> >
> > > Ray Evans Harrell wrote:
> > > >
> > > > I may be dumb about this but to me all of your descriptions are
> > connotative.
> > > > How about a good denotative definition or two?
> > > [snip]
> > Brad answered:
> > > I would argue that there is no such thing as a denotative definition
> > > simpliciter.
> > ----------------------------------------------------------------------
> > So much for that attempt at some kind of clarity. Also 400 years of
> > poetry
> > just went down the drain. Here is something that came to me today.
>
> How curious. I would have thought my hypothesis would
> be very *pro*-poetry, since it seems to me that poetry
> really "pushes" words to their limits, so that the "spectrum" between
> denotation and connotation becomes instead a 2-dimensional space,
> and it is not just the case that some words get used in
> more emotional and others in more factual ways, but also
> that some words get used [in poetry] in ways that are
> both more factual and more emotional.
>
Everyone has to be a Romantic or a Classicist but
in the real world there are structural rules that make understanding possible
and education not a futile gesture.
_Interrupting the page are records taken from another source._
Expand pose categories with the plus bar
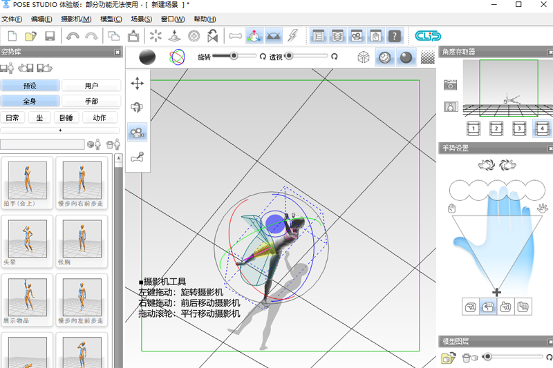 [x=60, y=130]
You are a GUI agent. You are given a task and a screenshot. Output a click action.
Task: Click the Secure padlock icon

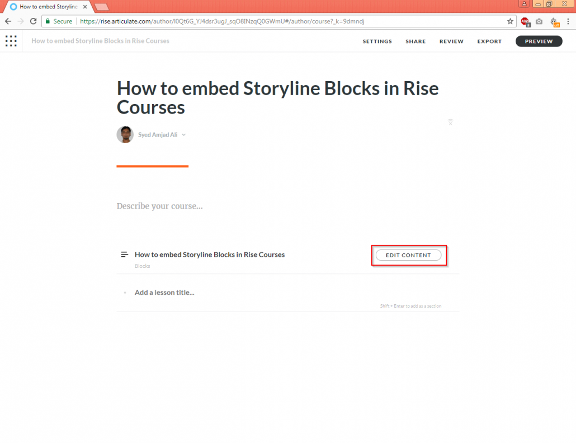coord(48,21)
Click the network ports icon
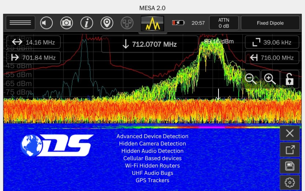 tap(127, 23)
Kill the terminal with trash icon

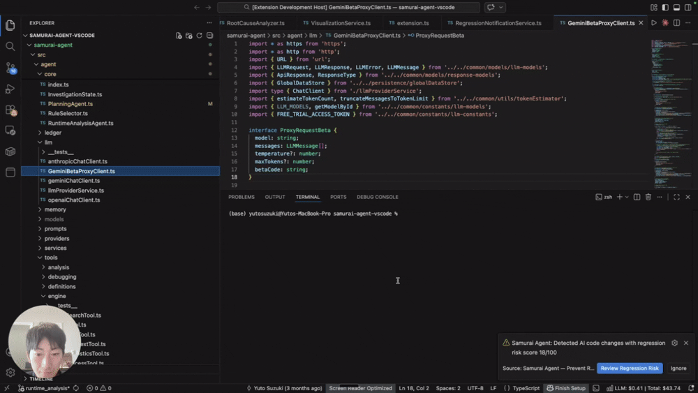(x=648, y=198)
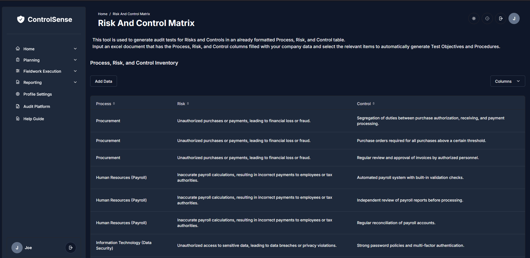Expand the Home menu chevron
This screenshot has height=258, width=530.
[x=75, y=49]
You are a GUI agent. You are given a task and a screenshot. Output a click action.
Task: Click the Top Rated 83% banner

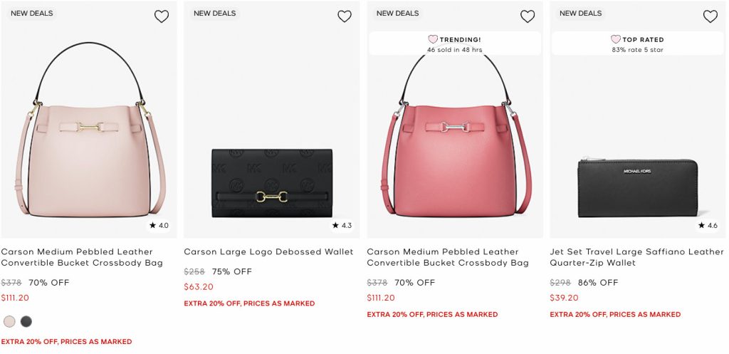pos(638,43)
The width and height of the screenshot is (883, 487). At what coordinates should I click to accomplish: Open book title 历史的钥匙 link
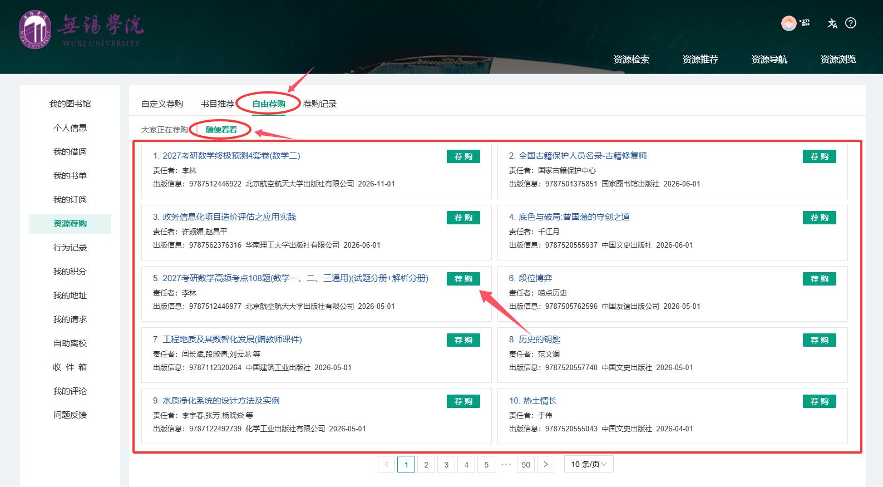pyautogui.click(x=539, y=340)
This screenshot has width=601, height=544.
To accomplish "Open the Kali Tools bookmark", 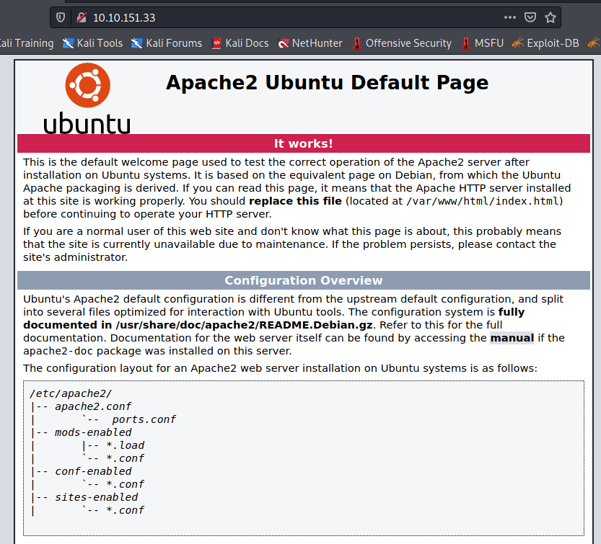I will point(92,43).
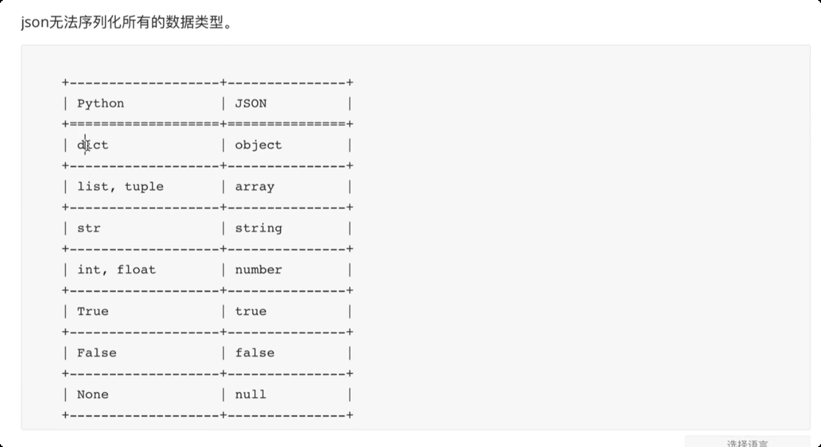Click the text int, float
Viewport: 821px width, 447px height.
(117, 270)
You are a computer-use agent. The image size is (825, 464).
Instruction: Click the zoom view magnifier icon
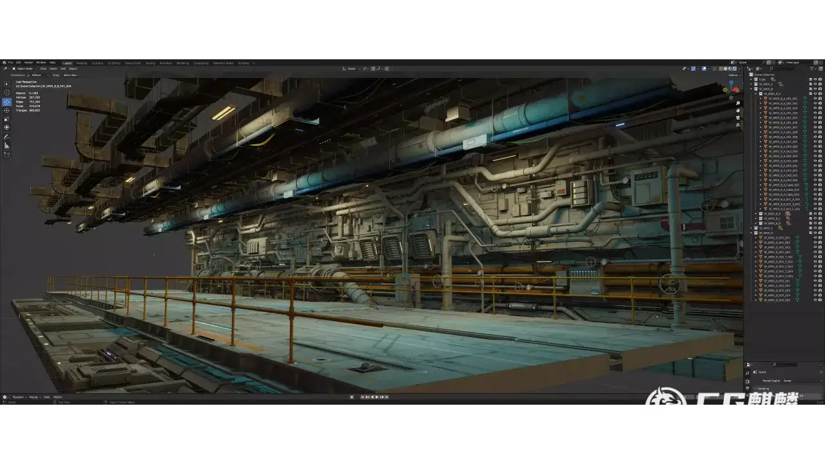point(738,103)
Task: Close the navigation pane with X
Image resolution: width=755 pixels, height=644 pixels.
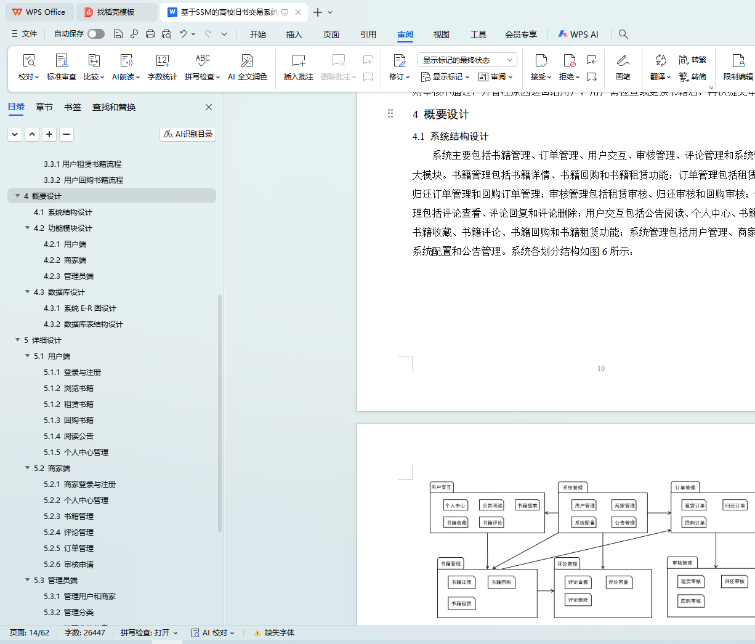Action: pyautogui.click(x=209, y=107)

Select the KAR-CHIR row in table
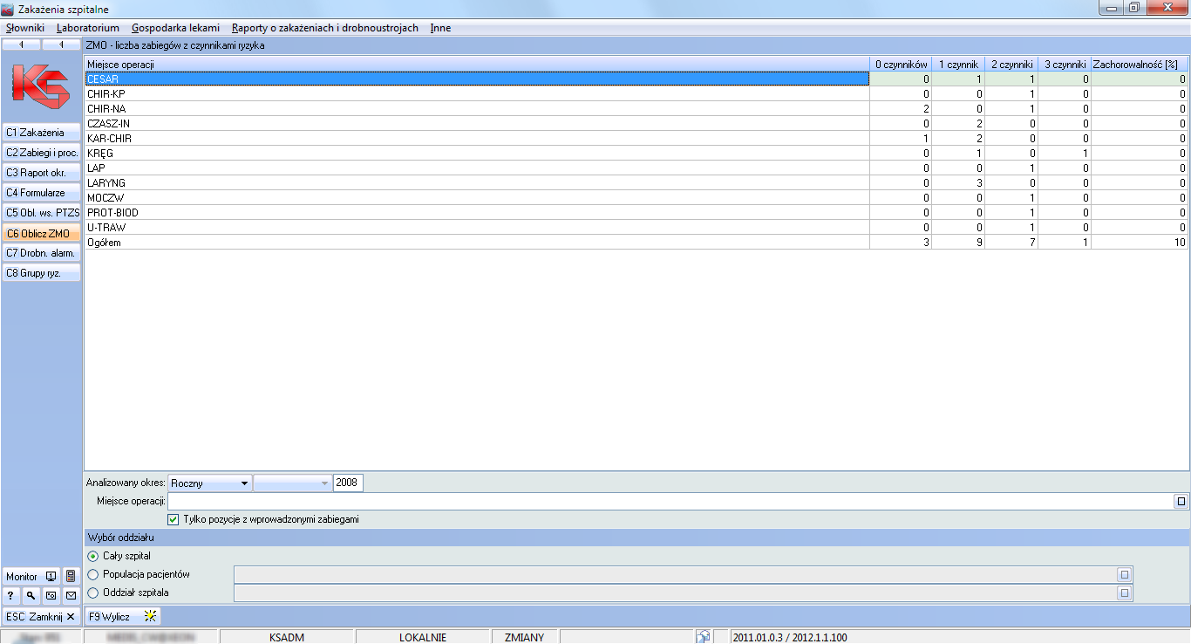[477, 139]
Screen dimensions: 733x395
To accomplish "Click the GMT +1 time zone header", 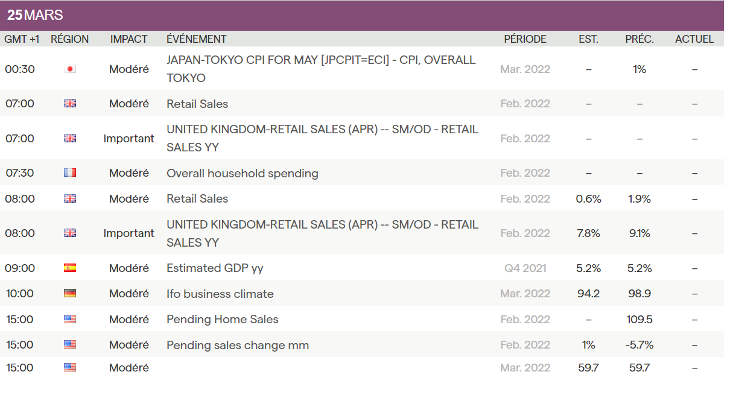I will 22,39.
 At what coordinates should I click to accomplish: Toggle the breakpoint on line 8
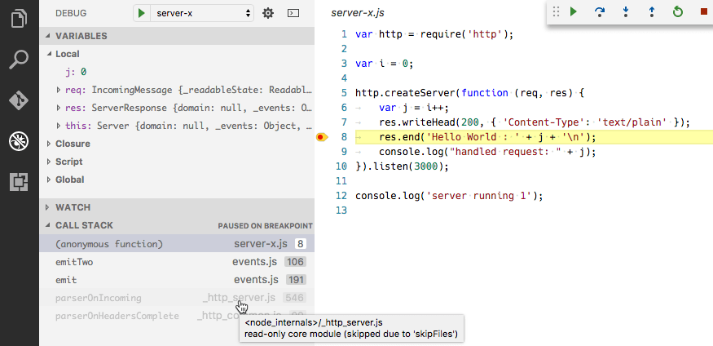point(321,137)
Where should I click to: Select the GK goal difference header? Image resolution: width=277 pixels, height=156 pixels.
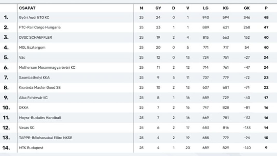[x=247, y=8]
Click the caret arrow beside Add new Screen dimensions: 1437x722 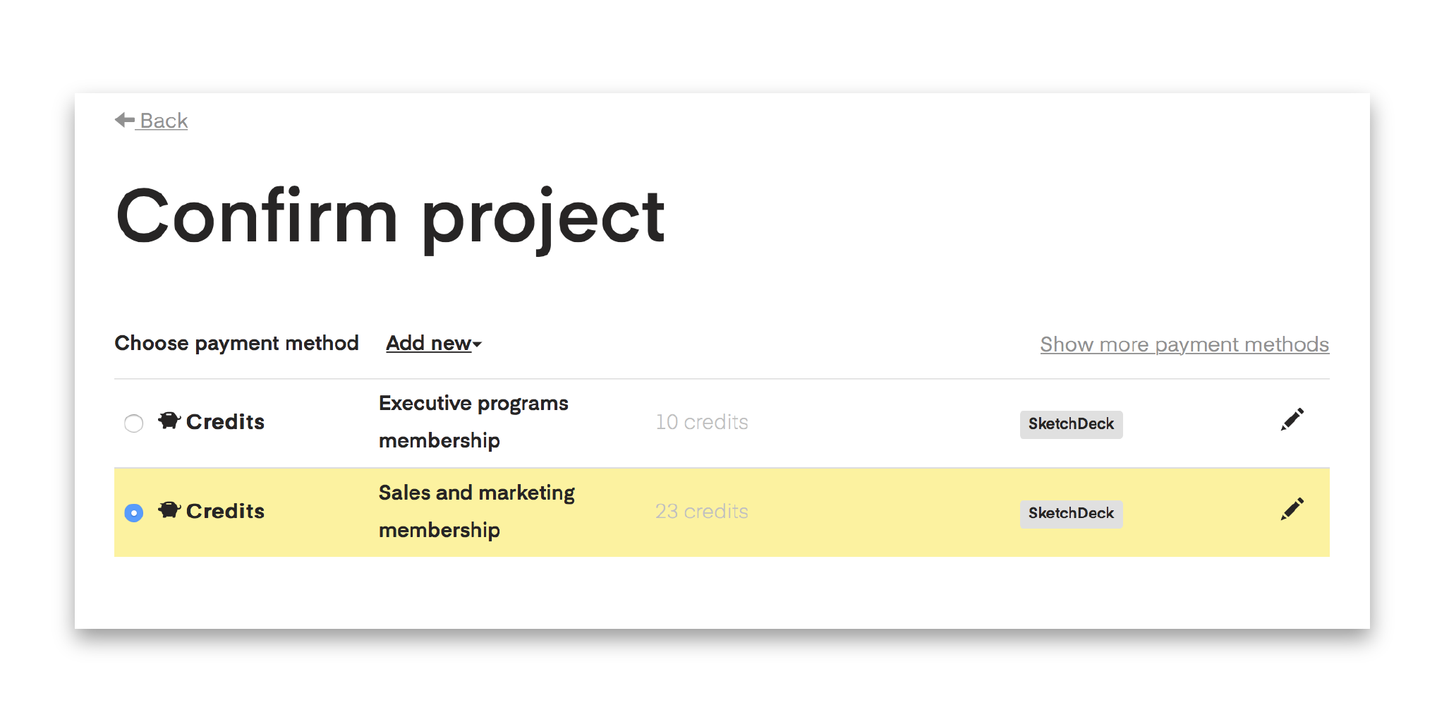(x=478, y=344)
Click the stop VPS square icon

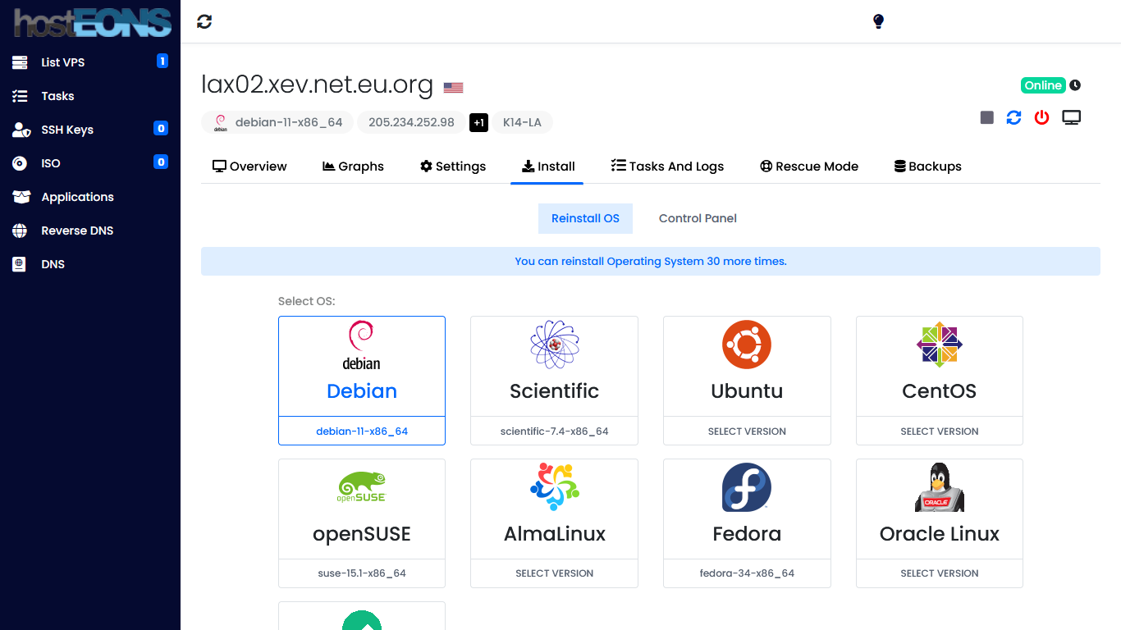click(x=987, y=118)
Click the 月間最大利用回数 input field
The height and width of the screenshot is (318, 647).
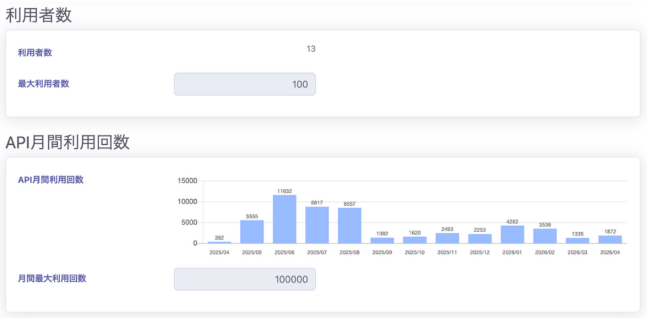[244, 279]
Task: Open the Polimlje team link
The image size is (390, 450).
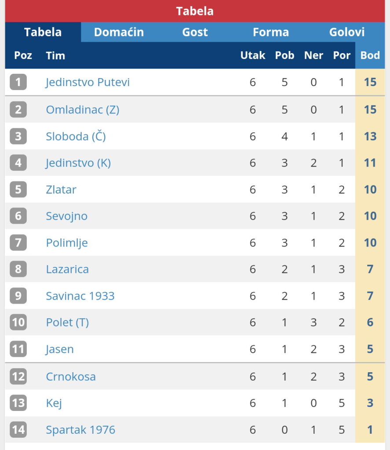Action: pyautogui.click(x=67, y=243)
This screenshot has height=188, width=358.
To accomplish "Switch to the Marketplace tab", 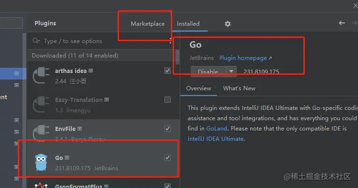I will (147, 24).
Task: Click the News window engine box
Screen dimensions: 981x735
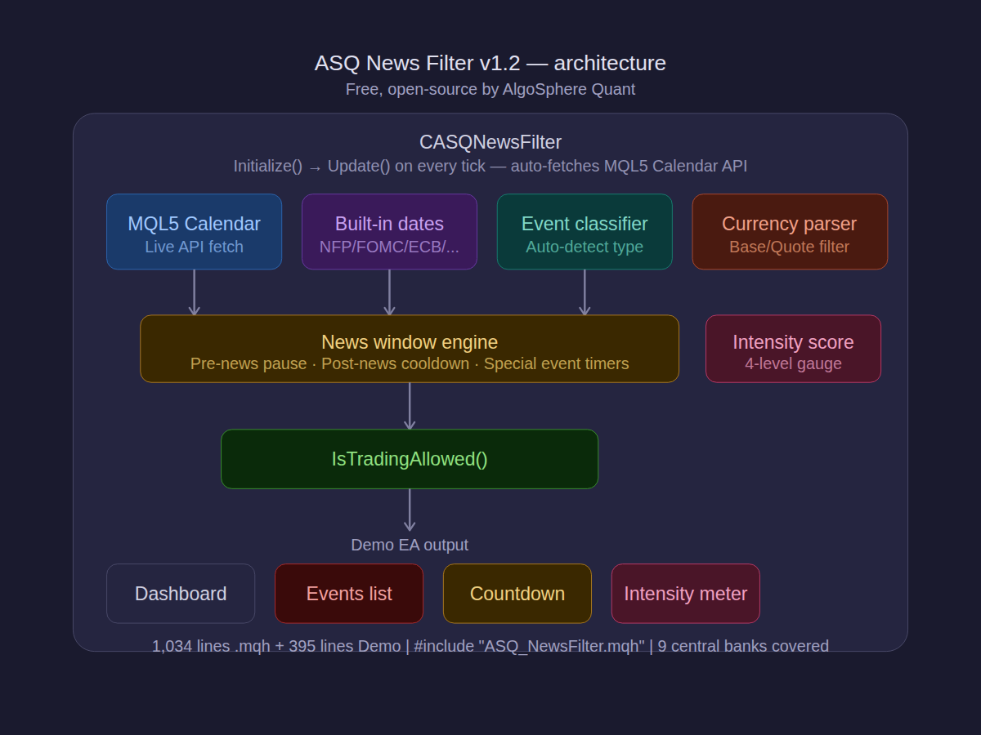Action: coord(410,348)
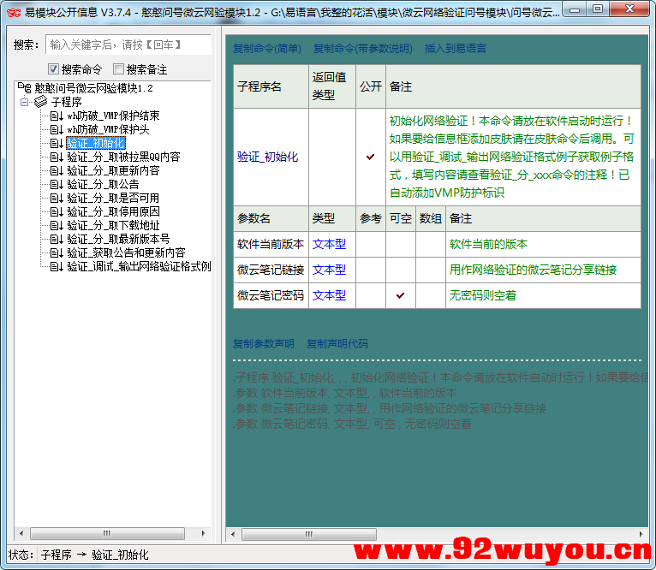
Task: Click icon beside 验证_分_取公告
Action: [x=56, y=184]
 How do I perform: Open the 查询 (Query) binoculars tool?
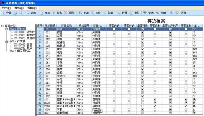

Like the Medical systems
of the body that do not really exist but are helpful if a Doctor is going to
operate on you. Denotative and Connotative are Poetic Diction
terms that are used in performance to make poetry clear to an
audience. The creative types, like yourself, often have to
rely on the likes of us poor performance types to make you
understood. But that is OK since we do know there is a difference
between the meaning and interpretive stress of a simple poetic
sentence. We also know, that the meaning is many layers deep
and practice those layers as our games instead of being involved in fruitless
math exercises that are compared to Beethoven symphonies.